On the other hand, I really loved Billie’s character. He was a member of Ingrid’s friend group with Micah and her female best friend LD, who was a hilarious best friend. Billie was the golden boy and popular athlete of the group. He was also a bit more complex than that as well. Before the death of his dad, he was more of a punk rock kind of guy, but he changed into a different person in Ingrid’s opinion. Though he was one of my favorite characters, (LD is my other favorite) I still longer to know even more of his story. I felt like he didn’t get enough scenes in the book.

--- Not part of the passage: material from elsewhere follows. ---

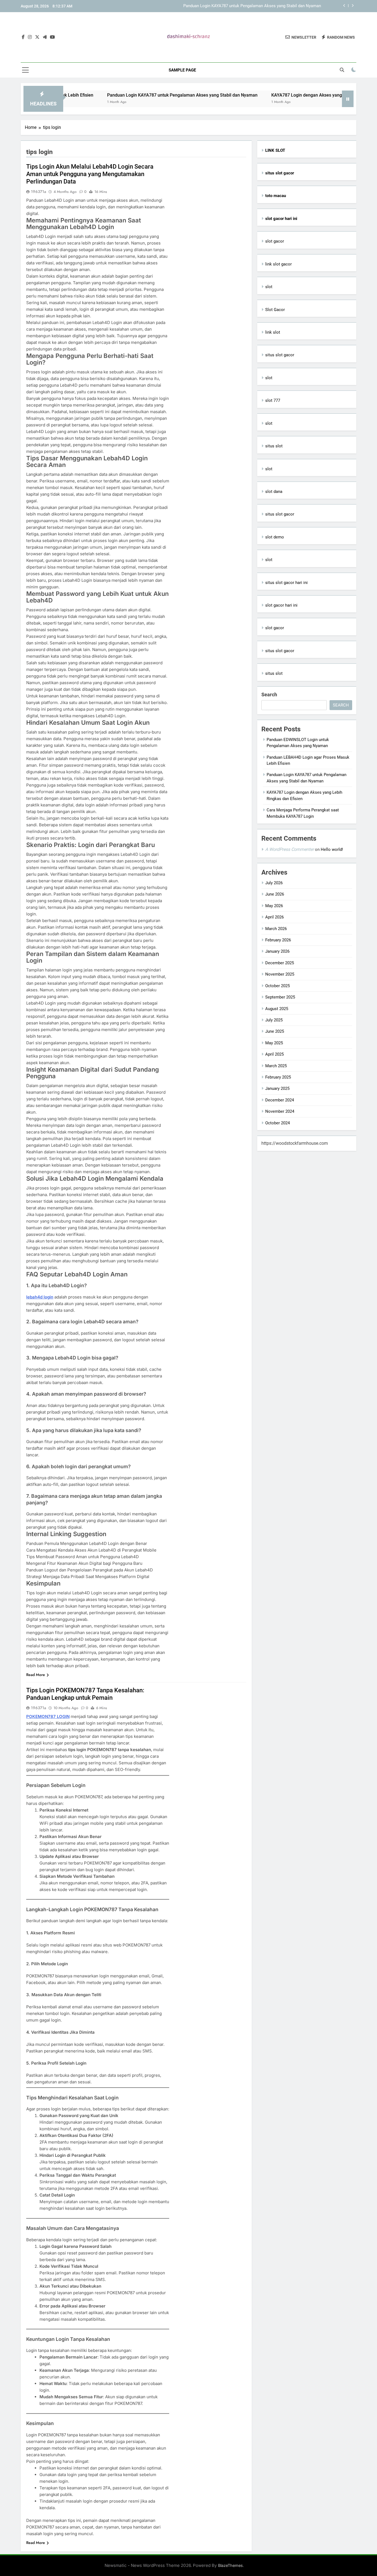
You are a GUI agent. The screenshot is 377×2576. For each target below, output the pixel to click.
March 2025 (276, 1065)
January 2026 (277, 951)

So in the end, this wasn’t a terrible book or anything like that. It was a pretty fast read and the writing wasn’t bad. Though I did have a problem with the language. Specifically, the fact that Ingrid said “bless” basically every other line of the book. Was that seriously necessary though? Like I said, this just didn’t turn out to be the book for me for a few different reasons. I still think that you should try the book out for yourself, because you might really love it!